The '<sup....' in the description broke the parser.

Signed-off-by: W. Trevor King <wking@tremily.us>
rss2email/feed.py

index a86be3e32dfc9431fe41f98ab93dd11b71ac7b44..e5f962da272a77f84d4cf96fff52a6aac8cd6204 100644 (file)
@@ -30,6 +30,7 @@
 import collections as _collections
 from email.utils import formataddr as _formataddr
 import hashlib as _hashlib
+import html.parser as _html_parser
 import re as _re
 import socket as _socket
 import time as _time
@@ -434,8 +435,12 @@ class Feed (object):
                             self.bonus_header))
 
         content = self._get_entry_content(entry)
-        content = self._process_entry_content(
-            entry=entry, content=content, subject=subject)
+        try:
+            content = self._process_entry_content(
+                entry=entry, content=content, subject=subject)

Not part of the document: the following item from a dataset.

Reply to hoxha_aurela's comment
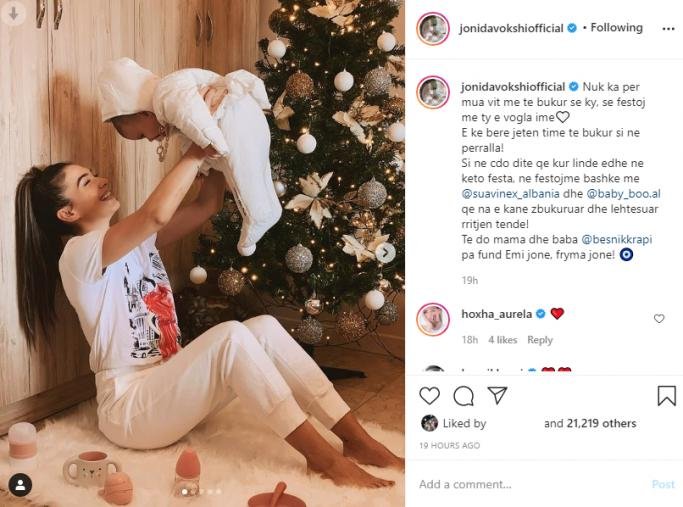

+        except _error.ProcessingError as e:
+            e.parsed = parsed
+            raise
         message = _email.get_message(
             sender=sender,
             recipient=self.to,
@@ -724,7 +729,10 @@ class Feed (object):
             return content
         else:  # not self.html_mail
             if content['type'] in ('text/html', 'application/xhtml+xml'):
-                lines = [_html2text.html2text(content['value'])]
+                try:
+                    lines = [_html2text.html2text(content['value'])]
+                except _html_parser.HTMLParseError as e:
+                    raise _error.ProcessingError(parsed=None, feed=self)
             else:
                 lines = [content['value']]
             lines.append('')